At last! At long last, Megatron was restored to them. No longer would he have to wait on petty substitutes, nor abide by others' contempt for his unwavering loyalty. Certainly he would be rewarded for such sentiments, for his steadfast belief. Megatron did not forget those who remained faithful to his cause.
And he always punished those who wavered from his glorious path.
The Pave Low trumpeted in glee, landing down on tarmac with a tremendous rumble. His optics fixed with reverent intensity upon the battle, upon the long-missed form of his one and only true commander. Now, now they could get back to what their original plans were, to what they had begun. No longer simply chasing rogue Autobots around the galaxies; no more settling on dead worlds to wait out their foes. They could finally be as they were programmed to be: warriors, taking the universe planet by planet, until all were crushed beneath the mighty Decepticon empire. And Cybertron would be restored to them, wiped clean of the Autobot filth.
His hands flexed, extending his fingers to their full length, his helicopter-bladed weapon clanking its way into position. Cautious – ever so cautious! – he approached the dueling pair, skulking near the shadows between the primitive hive buildings of the Earthean primitives. Megatron, of course, easily held his own against the pathetic Prime – but he wouldn't object to a little aid from one of his loyalists, surely? A chance to reaffirm his devotion, and place himself once more into his leader's good graces.
Ah, to battle beside his leader, after so much time! To rend and tear and break all who opposed them, to revel in the screams and wails of the dying… he had missed such sensations, missed them terribly. Too long had he and his fellows wandered the depths of space, pursuing an enemy long defeated and hopelessly scattered; too long had he gone without the clash and roar of true combat; too long had he existed as a pariah among his fellows, denied the honor of obeying a worthy commander's orders.
But now…
It would be sweet, to again be favored and privileged.
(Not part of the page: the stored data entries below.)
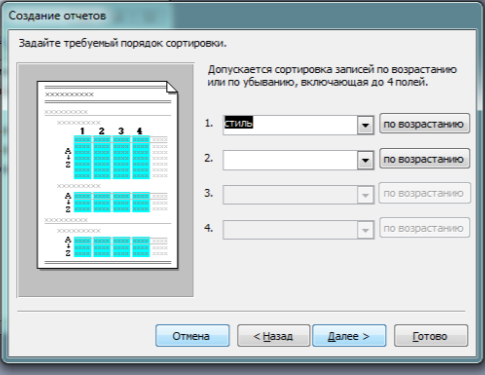Finish the wizard with the Готово button
Screen dimensions: 485x375
pos(431,336)
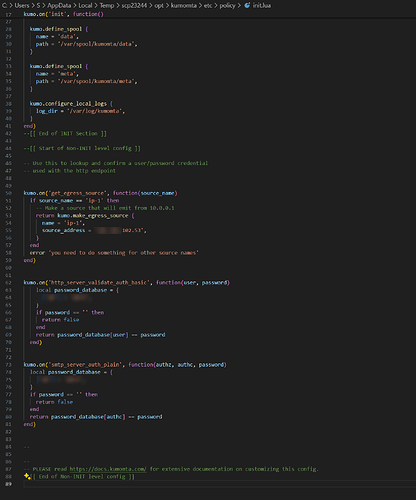416x500 pixels.
Task: Expand the policy folder breadcrumb
Action: (227, 5)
All he had to do was—
What was that?
Incredulous, he looked down to the tiny pinpricks of green targeting lasers, shocked. The sheer audacity of these primitives, to try and attack him in such a manner. Fools!
Ah, they would pay for such presumption!
He whirled about, intending to take on their threat head on, to let them tremble in the long shadow cast by a Decepticon elite. Let them see death approach! Let their pathetic, squishy brains comprehend what little of terror they understood. He was Decepticon, and he was war incarnate.
Their heinously feeble weapons' fire pattered against his front and sides, doing little to faze the battle-hardened warrior. What could they hope to accomplish that hundreds upon thousands of Autobots – and Decepticons, if he cared to think of it – could not? Their threat was nominal, at best. A laughable show of bravado that would prove to be their undoing.
Gurgling out a disdainful chortle, he casually activated his weapons' system, locking his primary armaments into position and—
One organic – as indistinguishable from the horde as any other human he had seen – broke free, gunning down the narrow corridor with a small, shrill vehicle. Blackout took a precious second to attempt to cognate what level of stupidity such a maneuver would take—
Then his
world exploded.
Howling in equal parts rage and pain, he staggered back, endeavoring to escape the rocketing sensations of agony that welled up in him. One detonation set off a cascading sequence of consequent discharges, igniting his delicate internals and pushing upward and onward and his Spark, oh, his Spark was burning and—
Blindly, in the last, brief flashes of primal fear, he floundered for the fading link, desperate for some consolation, to ease his own pain as he had for the other so many times before. He felt bewilderment, and a void of understanding, mindlessly sympathetic in its own way. A question, a feeling of utter helplessness, and a cold, profound fear of the unimaginable coming into being washed through him, dimming as his body began to shut itself down, inch by anguished inch. With all he had left in him, he grabbed for that tenuous link, even as it slipped from his mind like waves from the shore.
His Spark guttered, failed, and life ebbed away.